Task to carry out → Copy out the items from the line with "Move the Theme Settings panel up" to the line with "point(840,170)", word for word, including both of those lines.

# start of Records for the exercise

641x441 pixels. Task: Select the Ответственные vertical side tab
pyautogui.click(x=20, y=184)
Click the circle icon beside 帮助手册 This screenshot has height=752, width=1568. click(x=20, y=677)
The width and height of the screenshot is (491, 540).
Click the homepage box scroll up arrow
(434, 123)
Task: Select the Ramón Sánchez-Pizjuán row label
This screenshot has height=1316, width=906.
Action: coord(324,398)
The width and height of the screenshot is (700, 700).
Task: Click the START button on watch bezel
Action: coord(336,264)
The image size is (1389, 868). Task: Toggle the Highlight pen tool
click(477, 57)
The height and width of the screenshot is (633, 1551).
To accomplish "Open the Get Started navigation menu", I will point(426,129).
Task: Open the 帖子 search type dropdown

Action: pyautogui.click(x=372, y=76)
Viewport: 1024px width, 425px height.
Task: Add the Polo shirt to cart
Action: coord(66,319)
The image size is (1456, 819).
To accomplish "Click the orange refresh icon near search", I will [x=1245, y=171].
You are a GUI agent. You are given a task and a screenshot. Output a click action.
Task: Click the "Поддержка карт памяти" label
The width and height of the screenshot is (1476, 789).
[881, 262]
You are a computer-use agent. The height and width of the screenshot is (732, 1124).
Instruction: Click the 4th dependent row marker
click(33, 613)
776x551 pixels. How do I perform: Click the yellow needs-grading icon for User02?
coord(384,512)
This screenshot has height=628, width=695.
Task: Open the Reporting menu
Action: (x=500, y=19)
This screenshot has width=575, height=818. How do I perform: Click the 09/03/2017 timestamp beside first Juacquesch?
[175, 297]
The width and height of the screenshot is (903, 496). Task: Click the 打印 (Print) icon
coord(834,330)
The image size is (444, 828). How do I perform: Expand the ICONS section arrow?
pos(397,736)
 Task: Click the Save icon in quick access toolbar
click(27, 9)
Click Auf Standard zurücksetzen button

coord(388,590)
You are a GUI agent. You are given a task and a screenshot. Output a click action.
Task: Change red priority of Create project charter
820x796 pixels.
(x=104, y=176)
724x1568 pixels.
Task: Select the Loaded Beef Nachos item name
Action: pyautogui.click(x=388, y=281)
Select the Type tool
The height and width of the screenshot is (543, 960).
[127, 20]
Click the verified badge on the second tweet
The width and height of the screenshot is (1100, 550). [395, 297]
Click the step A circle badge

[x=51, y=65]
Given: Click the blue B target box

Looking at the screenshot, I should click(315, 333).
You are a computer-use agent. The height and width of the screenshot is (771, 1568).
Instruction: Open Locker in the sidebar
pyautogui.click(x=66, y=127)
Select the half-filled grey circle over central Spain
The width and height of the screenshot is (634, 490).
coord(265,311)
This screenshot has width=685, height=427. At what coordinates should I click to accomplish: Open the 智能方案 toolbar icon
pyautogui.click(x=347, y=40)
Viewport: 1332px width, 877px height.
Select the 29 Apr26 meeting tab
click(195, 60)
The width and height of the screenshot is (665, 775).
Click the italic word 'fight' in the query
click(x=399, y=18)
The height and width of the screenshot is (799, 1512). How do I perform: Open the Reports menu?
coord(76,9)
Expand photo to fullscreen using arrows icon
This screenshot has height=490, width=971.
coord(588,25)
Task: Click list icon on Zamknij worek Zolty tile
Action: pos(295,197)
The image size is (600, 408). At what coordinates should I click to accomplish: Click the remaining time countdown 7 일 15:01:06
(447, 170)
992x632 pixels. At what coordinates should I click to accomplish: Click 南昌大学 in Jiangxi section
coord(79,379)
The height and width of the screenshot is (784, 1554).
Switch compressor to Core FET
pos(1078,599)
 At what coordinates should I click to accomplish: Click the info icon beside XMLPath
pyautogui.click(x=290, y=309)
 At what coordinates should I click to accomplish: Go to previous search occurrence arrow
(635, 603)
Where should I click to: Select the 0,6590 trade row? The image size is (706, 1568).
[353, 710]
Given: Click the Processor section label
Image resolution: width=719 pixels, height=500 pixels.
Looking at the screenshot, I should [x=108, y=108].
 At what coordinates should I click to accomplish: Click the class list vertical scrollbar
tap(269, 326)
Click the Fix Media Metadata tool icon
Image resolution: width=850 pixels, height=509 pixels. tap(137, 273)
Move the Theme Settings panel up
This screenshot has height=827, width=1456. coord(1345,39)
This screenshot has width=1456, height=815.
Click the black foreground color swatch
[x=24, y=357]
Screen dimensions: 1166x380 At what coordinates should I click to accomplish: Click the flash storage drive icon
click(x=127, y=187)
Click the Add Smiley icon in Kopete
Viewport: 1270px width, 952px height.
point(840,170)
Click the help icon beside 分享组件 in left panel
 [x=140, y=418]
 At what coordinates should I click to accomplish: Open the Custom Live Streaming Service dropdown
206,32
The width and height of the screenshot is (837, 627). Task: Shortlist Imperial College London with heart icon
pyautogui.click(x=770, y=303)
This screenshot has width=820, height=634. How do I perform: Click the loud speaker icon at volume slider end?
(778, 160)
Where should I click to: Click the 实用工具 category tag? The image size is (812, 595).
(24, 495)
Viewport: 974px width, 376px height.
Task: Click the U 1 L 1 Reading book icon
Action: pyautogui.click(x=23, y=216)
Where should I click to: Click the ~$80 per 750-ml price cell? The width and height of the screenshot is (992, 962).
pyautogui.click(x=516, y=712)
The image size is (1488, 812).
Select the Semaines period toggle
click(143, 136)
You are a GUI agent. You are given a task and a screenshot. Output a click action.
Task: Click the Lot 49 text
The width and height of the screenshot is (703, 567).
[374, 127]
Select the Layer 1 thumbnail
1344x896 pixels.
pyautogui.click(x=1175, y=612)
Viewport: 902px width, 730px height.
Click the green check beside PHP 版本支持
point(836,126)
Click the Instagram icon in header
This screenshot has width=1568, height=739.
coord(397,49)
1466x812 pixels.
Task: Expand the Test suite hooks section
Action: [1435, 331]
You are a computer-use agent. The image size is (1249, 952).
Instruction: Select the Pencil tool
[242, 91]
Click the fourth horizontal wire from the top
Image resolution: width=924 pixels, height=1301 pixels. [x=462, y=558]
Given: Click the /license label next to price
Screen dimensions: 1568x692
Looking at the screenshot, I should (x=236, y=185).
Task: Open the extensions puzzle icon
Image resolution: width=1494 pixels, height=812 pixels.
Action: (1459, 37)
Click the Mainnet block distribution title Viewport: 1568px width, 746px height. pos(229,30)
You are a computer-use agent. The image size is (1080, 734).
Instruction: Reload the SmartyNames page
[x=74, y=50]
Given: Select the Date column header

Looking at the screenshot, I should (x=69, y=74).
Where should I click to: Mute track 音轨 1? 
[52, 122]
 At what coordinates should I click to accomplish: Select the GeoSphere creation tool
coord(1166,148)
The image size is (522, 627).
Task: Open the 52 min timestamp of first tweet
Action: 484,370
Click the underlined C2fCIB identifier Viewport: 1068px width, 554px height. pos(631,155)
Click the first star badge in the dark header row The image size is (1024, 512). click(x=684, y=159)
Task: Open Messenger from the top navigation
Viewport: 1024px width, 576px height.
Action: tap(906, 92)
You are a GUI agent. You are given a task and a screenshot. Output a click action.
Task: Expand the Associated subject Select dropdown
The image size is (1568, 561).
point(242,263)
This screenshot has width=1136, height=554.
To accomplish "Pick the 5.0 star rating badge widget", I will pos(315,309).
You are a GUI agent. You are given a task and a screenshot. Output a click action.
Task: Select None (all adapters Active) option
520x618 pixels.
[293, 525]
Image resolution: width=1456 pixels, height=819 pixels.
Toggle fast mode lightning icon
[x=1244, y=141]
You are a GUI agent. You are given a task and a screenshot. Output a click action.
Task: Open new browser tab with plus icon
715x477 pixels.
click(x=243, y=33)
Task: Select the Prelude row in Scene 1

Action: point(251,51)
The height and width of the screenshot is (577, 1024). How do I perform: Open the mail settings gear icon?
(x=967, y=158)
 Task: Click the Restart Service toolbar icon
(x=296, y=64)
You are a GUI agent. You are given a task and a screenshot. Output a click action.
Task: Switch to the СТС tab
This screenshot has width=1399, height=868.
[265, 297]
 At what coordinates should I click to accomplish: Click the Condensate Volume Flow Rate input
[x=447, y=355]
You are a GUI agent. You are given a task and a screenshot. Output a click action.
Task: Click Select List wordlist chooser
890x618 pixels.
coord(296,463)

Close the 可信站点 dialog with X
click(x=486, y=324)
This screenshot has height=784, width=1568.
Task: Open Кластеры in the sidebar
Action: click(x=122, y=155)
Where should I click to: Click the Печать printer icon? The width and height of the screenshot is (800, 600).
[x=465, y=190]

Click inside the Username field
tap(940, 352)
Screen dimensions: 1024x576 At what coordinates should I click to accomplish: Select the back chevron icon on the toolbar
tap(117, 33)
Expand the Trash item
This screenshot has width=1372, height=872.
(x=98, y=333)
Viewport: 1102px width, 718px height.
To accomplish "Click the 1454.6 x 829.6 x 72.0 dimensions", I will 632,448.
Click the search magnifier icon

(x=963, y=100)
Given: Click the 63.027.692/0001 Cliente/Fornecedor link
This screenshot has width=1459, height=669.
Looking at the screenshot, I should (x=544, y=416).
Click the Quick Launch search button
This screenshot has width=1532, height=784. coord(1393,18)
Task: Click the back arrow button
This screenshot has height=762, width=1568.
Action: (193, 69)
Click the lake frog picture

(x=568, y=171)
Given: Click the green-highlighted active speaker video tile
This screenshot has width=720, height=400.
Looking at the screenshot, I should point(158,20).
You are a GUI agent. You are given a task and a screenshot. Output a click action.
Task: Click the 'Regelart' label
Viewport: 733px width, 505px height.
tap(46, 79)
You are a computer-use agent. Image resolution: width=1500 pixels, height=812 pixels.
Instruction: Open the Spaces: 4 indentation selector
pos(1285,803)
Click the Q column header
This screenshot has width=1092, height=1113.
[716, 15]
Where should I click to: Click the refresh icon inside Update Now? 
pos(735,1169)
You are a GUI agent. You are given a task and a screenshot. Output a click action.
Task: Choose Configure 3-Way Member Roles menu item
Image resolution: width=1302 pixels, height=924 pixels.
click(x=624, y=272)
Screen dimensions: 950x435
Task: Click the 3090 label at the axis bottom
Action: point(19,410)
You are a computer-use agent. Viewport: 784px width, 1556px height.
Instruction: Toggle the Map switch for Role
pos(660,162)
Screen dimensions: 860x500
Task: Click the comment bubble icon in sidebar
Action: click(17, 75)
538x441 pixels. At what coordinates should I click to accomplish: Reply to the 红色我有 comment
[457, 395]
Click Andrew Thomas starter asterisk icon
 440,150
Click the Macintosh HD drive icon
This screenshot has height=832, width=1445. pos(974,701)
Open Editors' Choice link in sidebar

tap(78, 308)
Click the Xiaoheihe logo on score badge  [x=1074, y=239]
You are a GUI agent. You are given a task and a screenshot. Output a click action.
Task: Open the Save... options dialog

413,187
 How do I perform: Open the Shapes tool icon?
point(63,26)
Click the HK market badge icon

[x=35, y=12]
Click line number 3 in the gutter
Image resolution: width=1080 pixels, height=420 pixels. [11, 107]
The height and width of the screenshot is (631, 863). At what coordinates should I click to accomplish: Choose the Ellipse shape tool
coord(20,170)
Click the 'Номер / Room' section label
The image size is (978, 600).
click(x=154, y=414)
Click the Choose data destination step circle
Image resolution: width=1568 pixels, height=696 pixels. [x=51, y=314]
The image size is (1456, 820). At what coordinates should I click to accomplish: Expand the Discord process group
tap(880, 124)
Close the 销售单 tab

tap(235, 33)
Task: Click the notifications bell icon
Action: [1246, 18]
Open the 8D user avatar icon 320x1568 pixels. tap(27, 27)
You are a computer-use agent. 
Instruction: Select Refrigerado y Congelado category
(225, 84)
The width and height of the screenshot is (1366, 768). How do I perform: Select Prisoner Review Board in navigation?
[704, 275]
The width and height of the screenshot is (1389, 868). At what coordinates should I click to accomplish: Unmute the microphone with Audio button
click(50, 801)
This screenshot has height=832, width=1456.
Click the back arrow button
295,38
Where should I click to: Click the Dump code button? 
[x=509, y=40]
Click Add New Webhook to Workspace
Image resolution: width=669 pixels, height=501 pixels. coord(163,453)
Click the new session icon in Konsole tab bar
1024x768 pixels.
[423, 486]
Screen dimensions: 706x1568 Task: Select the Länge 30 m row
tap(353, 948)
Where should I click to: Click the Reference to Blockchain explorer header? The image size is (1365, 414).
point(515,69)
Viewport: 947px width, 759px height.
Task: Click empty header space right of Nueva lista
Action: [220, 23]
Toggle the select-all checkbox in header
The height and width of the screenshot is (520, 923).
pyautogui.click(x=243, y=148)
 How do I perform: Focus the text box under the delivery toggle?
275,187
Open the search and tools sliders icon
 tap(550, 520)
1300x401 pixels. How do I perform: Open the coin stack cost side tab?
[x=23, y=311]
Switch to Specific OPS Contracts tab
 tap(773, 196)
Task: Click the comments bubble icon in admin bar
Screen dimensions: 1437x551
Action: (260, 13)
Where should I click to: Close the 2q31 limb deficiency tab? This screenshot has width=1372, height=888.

# end of Records for the exercise

Exercise response →
Move the Theme Settings panel up
This screenshot has height=827, width=1456. coord(1345,39)
This screenshot has width=1456, height=815.
Click the black foreground color swatch
[x=24, y=357]
Screen dimensions: 1166x380 At what coordinates should I click to accomplish: Click the flash storage drive icon
click(x=127, y=187)
Click the Add Smiley icon in Kopete
Viewport: 1270px width, 952px height.
point(840,170)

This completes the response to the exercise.